Dinner this evening:
Mini cheeseburgers, corn on the cob, deviled eggs, red potato salad and spiked raspberry lemonade, yum!
- King's Sweet Hawaiian dinner rolls (usually found near the deli counter)
- 1 lb lean ground beef
- Steak seasoning
- Worcestershire sauce
- Mixed greens
- Tomatoes, sliced
- Vidalia onion, sliced
- Tillamook cheddar, sliced
- Sandwich picks
- Sprinkle ground beef with steak seasoning and Worcestershire sauce. Make into 8-9 large meatballs sized patties. Sprinkle each side of the patty with steak seasoning and Worcestershire sauce again.
- Let meat sit for 15 minutes.
- While meat is sitting, slice rolls. Spread mayo, mustard and ketchup on the inside of each roll, 8-9 depending on how many patties you've made.
- Warm grill, broiler or grill pan to medium heat.
- Cook beef patties until you're desired temp then melt cheese ontop.
- Once cooked place one pattie on each roll and top with onion, tomoato and mixed greens.
- Place top part of bun on top of the sandwich and hold together each with a sandwich pick.
- 6 eggs
- 1/2 tsp. paprika
- 2 Tbls. mayonnaise
- 1/2 tsp. mustard powder
- Place eggs in a pot of salted water. Once water comes to a boil, cover and simmer for 20 minutes. Drain eggs, and let cool.
- Peel and cut eggs in half, lengthwise. Remove the egg yolks and mash them together in a small mixing bowl. Mix in the paprika, mayonnaise, and dry mustard.
- Spoon mixture into a small zip-lock baggie and cut the bottom corner off. Pipe yolk mixture into egg whites; cool and serve.
- Sprinkle with paprika if desired.
Red Potato Salad
- 1 1/2 lb unpeeled red potatoes
- 2 eggs, hard-boiled & diced
- 3/4 C. mayonnaise
- 1 Tbls. milk
- 1 Tbls. distilled white vinegar
- 1/3 C. sliced green onions
- 1/4 tsp. salt
- 1/8 tsp.ground black pepper
- 1/2 C. sliced celery
- Bring a large pot of salted water to a boil. Add red potatoes, and cook until tender but still firm, about 15-20 minutes. Drain, cool and chop into 1 inch cubes. Place in a medium bowl.

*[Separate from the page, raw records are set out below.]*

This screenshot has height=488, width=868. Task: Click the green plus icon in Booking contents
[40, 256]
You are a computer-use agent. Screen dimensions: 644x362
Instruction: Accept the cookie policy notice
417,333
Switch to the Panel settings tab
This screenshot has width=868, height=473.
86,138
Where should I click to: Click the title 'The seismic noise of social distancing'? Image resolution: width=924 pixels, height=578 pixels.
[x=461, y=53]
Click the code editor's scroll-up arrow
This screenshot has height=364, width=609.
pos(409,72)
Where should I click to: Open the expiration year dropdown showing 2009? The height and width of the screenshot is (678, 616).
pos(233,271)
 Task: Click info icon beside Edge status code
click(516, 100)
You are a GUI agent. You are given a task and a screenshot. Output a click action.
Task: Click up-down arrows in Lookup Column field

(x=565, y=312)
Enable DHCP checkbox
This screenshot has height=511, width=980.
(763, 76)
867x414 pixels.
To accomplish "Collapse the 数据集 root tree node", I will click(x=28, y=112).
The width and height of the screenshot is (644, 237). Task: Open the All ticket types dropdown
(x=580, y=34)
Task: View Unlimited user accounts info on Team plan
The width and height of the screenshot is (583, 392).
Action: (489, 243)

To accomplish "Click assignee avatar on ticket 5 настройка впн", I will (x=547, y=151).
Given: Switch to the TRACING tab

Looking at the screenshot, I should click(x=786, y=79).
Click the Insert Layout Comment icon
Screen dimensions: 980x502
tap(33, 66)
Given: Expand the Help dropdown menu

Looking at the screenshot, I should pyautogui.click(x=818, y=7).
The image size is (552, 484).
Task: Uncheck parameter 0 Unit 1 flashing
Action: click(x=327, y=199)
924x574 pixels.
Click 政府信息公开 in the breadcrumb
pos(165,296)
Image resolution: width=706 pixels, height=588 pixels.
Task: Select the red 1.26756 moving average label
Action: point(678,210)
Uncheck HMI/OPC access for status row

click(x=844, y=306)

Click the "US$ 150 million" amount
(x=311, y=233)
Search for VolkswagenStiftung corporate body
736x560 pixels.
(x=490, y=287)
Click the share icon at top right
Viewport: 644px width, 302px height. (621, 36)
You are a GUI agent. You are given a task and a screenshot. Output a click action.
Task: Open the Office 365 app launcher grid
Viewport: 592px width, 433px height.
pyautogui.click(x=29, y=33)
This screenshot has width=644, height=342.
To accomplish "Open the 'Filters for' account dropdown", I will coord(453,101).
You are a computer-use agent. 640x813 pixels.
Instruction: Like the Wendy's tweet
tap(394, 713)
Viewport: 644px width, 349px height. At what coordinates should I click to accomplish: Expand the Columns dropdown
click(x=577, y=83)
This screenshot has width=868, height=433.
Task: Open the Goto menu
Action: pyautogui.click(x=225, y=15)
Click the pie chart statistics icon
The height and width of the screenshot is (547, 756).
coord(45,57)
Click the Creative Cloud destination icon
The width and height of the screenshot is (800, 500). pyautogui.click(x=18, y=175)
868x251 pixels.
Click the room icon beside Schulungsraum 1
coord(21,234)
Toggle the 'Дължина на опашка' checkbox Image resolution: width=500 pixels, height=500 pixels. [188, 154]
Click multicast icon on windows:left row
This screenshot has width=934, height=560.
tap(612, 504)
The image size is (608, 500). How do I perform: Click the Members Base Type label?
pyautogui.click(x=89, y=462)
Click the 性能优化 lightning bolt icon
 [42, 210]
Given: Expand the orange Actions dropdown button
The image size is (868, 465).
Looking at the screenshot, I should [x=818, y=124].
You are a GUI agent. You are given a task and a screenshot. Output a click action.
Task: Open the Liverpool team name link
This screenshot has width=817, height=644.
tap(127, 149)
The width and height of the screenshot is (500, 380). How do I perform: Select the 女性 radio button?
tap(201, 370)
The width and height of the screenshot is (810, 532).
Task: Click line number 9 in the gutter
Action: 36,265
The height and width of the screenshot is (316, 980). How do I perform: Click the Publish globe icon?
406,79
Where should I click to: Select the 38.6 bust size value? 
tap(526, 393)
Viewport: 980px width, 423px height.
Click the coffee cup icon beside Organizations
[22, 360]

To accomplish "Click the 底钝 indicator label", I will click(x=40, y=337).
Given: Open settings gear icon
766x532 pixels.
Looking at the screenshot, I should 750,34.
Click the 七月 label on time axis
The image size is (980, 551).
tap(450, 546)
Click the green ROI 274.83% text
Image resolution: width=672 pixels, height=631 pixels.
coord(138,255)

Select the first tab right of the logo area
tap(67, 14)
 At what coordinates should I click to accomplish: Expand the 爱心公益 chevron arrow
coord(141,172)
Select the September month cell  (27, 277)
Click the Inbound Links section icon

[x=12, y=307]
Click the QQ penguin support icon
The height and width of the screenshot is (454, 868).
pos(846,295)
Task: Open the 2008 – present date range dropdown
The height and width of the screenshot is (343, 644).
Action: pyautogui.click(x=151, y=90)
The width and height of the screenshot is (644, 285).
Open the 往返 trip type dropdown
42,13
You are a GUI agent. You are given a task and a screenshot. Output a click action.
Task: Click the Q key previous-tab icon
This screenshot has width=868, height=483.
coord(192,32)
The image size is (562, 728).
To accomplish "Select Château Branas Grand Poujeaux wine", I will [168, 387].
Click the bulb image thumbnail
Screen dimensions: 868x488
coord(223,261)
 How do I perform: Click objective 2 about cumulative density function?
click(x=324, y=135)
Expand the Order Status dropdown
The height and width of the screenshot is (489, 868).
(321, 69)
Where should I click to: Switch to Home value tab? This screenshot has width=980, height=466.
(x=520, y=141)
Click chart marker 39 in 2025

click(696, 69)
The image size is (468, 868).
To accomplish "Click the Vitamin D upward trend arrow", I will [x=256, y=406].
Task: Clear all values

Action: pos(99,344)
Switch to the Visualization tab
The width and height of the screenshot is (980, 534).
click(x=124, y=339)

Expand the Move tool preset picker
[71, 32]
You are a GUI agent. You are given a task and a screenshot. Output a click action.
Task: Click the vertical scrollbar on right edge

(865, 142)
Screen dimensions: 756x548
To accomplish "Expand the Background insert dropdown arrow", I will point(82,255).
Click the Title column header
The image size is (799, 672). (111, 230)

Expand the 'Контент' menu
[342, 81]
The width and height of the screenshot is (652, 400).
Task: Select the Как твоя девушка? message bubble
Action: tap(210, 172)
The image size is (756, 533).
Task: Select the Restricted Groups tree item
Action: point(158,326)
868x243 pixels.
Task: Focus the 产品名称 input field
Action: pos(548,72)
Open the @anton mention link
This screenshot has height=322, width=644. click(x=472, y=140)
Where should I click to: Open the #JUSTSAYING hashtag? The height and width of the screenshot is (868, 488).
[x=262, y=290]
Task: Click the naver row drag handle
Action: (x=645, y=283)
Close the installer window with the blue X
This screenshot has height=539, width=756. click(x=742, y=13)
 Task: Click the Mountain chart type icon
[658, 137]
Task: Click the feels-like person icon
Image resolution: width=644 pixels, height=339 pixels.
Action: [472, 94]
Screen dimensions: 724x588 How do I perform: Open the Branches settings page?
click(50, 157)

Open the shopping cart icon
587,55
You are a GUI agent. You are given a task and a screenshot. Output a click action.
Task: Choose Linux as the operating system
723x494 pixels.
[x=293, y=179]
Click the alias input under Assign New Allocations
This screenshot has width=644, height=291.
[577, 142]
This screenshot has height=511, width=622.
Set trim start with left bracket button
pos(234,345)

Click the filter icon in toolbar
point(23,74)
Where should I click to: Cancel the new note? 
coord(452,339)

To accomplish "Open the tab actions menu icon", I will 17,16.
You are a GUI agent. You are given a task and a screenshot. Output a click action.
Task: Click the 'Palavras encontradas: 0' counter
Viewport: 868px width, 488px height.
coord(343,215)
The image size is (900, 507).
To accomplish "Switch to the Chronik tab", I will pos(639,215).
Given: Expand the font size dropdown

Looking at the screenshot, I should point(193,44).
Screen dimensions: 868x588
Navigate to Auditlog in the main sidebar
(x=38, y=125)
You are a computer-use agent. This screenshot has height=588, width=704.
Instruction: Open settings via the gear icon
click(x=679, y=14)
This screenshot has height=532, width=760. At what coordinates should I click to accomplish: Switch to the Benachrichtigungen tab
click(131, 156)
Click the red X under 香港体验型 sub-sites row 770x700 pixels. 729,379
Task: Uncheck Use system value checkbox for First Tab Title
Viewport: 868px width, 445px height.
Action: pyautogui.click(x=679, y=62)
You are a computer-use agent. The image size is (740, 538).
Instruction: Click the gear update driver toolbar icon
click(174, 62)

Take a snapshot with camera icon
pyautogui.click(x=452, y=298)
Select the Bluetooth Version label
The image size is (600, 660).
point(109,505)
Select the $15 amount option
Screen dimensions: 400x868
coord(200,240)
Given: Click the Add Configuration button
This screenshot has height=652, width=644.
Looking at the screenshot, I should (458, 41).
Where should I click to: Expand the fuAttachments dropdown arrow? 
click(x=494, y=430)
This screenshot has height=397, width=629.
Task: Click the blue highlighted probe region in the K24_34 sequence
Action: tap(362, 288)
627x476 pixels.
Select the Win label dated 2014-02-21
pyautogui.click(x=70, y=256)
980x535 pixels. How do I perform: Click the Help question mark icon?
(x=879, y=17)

- In a small bowl, whisk together mayonnaise, milk, distilled white vinegar, green onions, salt and pepper. Pour the mixture over the potatoes, and mix together with the eggs and celery.
- Cover, and chill in the refrigerator approximately 4 hours before serving.
Spiked Raspberry Lemonade
- 4 C. water
- 1 pint (about 2 cups) raspberries, plus more for garnish
- 1 3/4 C. sugar
- Classic Lemonade recipe, or 1 quart store-bought lemonade
- Ice, for serving
- 1 bottle (750 milliliters) sparkling water (not mineral water!)
- 2 C. vodka (optional)
- Bring water, raspberries, and sugar to boil in a large saucepan, stirring occasionally, until sugar dissolves. Reduce heat, and let simmer for 15 minutes.
- Strain mixture through a fine sieve, pressing gently on berries to release juices; discard solids.
- Let syrup cool completely.
- Combine syrup and lemonade in a large pitcher.
- Divide among 16 ice-filled glasses. Top each with sparkling water, and vodka if using. (4oz. raspberry lemonade, 1oz vodka, 1oz sparkling water per glass)
- Garnish with fresh raspberries.
- 1 1/2 cups fresh lemon juice (from about 10 lemons)
- 1 cup superfine sugar
- 2 cups water
- Strain lemon juice through a fine sieve into a pitcher.
- Add sugar, stirring until it dissolves.
- Stir in water.
Cream Cheese Frosting
- 2 (8 ounce) packages cream cheese, softened
- 1/2 C. butter, softened
- 2 C. sifted confectioners' sugar
- 1 tsp. vanilla extract
- In a medium bowl, cream together the cream cheese and butter until creamy.
- Mix in the vanilla, then gradually stir in the confectioners' sugar.
- Store in the refrigerator after use.